J’aime beaucoup faire référence au livre Composition, non-Composition de Jacques Lucan. J’y ai appris que la plupart des architectes progressistes étaient des « non-expressionnistes » voire des « anti-expressionnistes » qui créaient essentiellement à partir du programme et d’une certaine sensibilité pour l’espace, et non dans l’ambition d’implanter une quelconque forme spectaculaire. Avec notre architecture, nous sommes à la recherche de ce « non-expressionnisme », peut-être pour créer le pendant de l’architecture idiosyncratique super personnelle des années 1990. Nous voulons apporter de la nouveauté par des formes plus simples, également plus faciles à construire. Nos clients disposent de petits budgets et n’ont pas d’argent à dépenser pour un blob ou un autre geste architectural. Par ailleurs, notre travail est certainement encore marqué par l’impact de la crise financière de 2008. Le bureau n’existait alors que depuis quelques années, et dès le départ, nous avons cherché des solutions pour concevoir une architecture réalisable avec des budgets restreints.

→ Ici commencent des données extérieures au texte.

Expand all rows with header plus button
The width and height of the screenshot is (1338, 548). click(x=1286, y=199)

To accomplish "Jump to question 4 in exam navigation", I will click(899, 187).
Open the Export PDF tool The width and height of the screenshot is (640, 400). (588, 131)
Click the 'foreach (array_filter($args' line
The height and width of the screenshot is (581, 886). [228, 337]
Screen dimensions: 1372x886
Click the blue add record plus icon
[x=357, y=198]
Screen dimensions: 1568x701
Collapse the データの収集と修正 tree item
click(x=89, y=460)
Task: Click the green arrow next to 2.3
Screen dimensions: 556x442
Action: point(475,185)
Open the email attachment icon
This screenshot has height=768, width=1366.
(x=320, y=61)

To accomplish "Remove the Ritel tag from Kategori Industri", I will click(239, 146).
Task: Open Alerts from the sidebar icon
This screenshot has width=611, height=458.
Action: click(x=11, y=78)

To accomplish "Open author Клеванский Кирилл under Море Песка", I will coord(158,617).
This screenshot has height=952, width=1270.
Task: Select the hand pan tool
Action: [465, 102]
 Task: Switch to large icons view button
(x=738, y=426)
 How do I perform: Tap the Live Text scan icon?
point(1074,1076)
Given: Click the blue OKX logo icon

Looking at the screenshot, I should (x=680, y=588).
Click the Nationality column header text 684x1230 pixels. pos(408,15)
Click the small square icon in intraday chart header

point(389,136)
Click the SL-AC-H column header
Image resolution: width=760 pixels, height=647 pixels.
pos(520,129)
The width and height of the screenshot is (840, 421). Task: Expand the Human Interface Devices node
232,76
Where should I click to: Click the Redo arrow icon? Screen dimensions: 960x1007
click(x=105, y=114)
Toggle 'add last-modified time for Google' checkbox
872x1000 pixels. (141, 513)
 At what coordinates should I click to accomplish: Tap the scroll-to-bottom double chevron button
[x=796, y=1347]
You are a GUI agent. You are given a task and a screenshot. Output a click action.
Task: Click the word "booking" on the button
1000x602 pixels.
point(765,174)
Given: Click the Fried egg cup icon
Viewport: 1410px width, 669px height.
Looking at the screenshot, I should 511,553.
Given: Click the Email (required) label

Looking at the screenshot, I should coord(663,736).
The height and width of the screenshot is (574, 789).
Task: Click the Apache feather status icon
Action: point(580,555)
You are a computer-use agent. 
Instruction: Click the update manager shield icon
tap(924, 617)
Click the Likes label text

Notre travail fait en outre indéniablement référence à celui de Louis Kahn ou Robert Venturi, et notre langage formel s’en inspire indubitablement. C’est sans doute pour cela que d’aucuns qualifient notre travail de « néo-pomo », mais ce n’est certainement pas ce que nous cherchons.
Un bel exemple est sans doute la Housing N°8. En quoi consiste précisément ce projet ?
Housing N°8 ou « Laboratorio de vivienda » est un projet de logement social dans la petite ville d’Apan, à l’ouest de Mexico City. C’est un projet gigantesque dans lequel plusieurs architectes ont été impliqués. Les commanditaires avaient présélectionné plus de 60 bureaux mexicains et américains. Nous avons été impliqués dans le projet en tant que commissaires chargés de la sélection définitive des architectes et de la construction du « Welcome & Education Center ». Ce bâtiment qui comporte des bureaux, des salles de cours et un auditoire constitue le cœur administratif du site et le point de départ d’un master plan de neuf hectares, avec des prototypes de logement social. Au final, nous avons retenu 32 bureaux, parmi lesquels des architectes tels que Frida Escobedo, Tatiana Bilbao ou Productora, qui proposaient des types d’habitat ayant un certain potentiel de développement. Ils proposaient également de nouvelles typologies remettant en question les principes de base de l’organisation spatiale de l’habitat et rendant possibles des modes de construction alternatifs, moins chers, tels que l’autoconstruction. Alignées de manière informelle sur le terrain boisé en forte pente, les habitations alternent avec de petits potagers cultivés dans des jardinières rondes, des châteaux d’eau en brique permettant de stocker l’eau ainsi que des plaines de jeu publiques. Le revêtement perméable des voiries et la végétation indigène utilisée pour la couverture des sols garantissent la biodiversité du site et l’irrigation des potagers. C’était une sorte de projet pilote qui, au-delà de pallier le manque d’habitations abordables, voulait également montrer le bon exemple dans la recherche d’un habitat low-tech et low-cost.